Actress Gillian Anderson has now decided to update women's sexual fantasies with the eloquent title Want, in which she contributes with her own unfulfilled and lascivious desire. The reader is challenged to find it camouflaged among 170 anonymous stories gathered and selected from 1,800 by the 56-year-old actress, who was chosen in 1996 by the men's magazine FHM as "the sexiest woman in the world."
Gillian Anderson's appeal has been vital in turning Want, with its suggestive pink covers, into the current publishing phenomenon in the British Isles. "It's interesting to see how sexual fantasies continue to be a taboo despite series like Sex Education or Euphoria," she warns. "Not to mention the onslaught of the porn industry bombarding us with images at all hours in our faces, on screens, and on phones."
A woman fantasizes about making love tied to her dentist's chair. Another betrays her religious upbringing by fornicating on the altar of an abandoned church. Another imagines herself in the shadows of a pub in an orgy with waiters. Another engages with a nonchalant robot that fulfills all her desires. Yet, some dream of something as simple as their husband doing the laundry and telling them how beautiful they are instead of focusing on their double chin.
"My greatest sexual desire is dominance and worship", confesses another. "I want to feel like a powerful goddess. Nothing turns me on more than seeing a pathetic, whimpering man bowing down to each and every one of my whims."

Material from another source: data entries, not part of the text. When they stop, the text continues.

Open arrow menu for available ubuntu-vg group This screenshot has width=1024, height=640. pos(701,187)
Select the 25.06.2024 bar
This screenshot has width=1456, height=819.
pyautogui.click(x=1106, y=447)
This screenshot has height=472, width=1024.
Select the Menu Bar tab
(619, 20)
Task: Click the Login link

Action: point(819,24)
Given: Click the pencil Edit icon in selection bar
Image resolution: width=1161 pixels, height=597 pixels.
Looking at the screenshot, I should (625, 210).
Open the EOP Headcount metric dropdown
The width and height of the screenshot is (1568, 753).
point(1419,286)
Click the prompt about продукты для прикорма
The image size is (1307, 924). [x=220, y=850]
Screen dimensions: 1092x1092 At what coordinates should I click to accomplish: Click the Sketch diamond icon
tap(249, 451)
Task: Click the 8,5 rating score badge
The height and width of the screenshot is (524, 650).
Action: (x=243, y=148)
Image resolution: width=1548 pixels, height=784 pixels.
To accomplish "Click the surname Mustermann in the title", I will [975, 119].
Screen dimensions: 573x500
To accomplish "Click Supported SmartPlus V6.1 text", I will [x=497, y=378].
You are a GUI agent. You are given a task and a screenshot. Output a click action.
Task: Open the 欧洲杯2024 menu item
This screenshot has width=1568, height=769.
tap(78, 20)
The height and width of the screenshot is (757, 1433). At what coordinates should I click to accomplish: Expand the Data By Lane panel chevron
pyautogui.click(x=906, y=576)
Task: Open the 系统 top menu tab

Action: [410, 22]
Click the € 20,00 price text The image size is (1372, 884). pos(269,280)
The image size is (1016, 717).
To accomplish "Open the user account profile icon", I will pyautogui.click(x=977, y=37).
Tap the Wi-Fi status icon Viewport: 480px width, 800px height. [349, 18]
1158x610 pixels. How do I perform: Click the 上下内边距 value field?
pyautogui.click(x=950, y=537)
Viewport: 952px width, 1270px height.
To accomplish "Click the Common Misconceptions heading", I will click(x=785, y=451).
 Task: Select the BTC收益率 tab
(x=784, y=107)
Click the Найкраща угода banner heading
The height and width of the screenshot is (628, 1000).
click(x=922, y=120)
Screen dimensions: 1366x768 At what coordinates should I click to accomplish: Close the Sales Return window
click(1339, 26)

A young woman who admits to being a virgin confesses that she fantasizes all the time about her boss: "I've always wanted someone to exert authority over me, to tell me what to do. I imagine having rough sex with him at the end of a workday. I even fantasize about him punishing me for messing up an important project."
Submission, More and More, Slowly Slowly... The entire galaxy of female fantasies - "less visual and more emotional" than men's fantasies, according to psychologist Susan Young - unfolds in 400 pages where there is also room for extreme domination with violent undertones...
"We have rejected letters with content bordering on illegality, bestiality, or incest", warns Gillian Anderson, in her role as editor and introducer of each chapter. In most fantasies, she notes, it is, however, the woman "who takes control, who decides how, when, how much, and with whom, when to stop and when to continue. Ultimately, it is an admission of empowerment and a revelation."
"Fantasies are vital as escape routes," warns former Cosmopolitan director Linda Kelsey, highlighting how women's sexual desires in the 21st century are surprisingly very similar to the contents of My Secret Garden, which caused a sort of collective sigh of relief: "Thank God I'm not the only one!"
Gillian Anderson, born in Chicago and invested as a Dame of the Order of the British Empire ("my genes are American, but my soul is British"), indeed takes on the role of a dominant matriarch in the female western The Abandons, which will soon be aired on Netflix. BBC presenter Katie Razzall challenged her in a recent TV duel to reveal which of the 170 stories included in "Want" is autobiographical. The shot backfired: "No way, my fantasy will remain anonymous."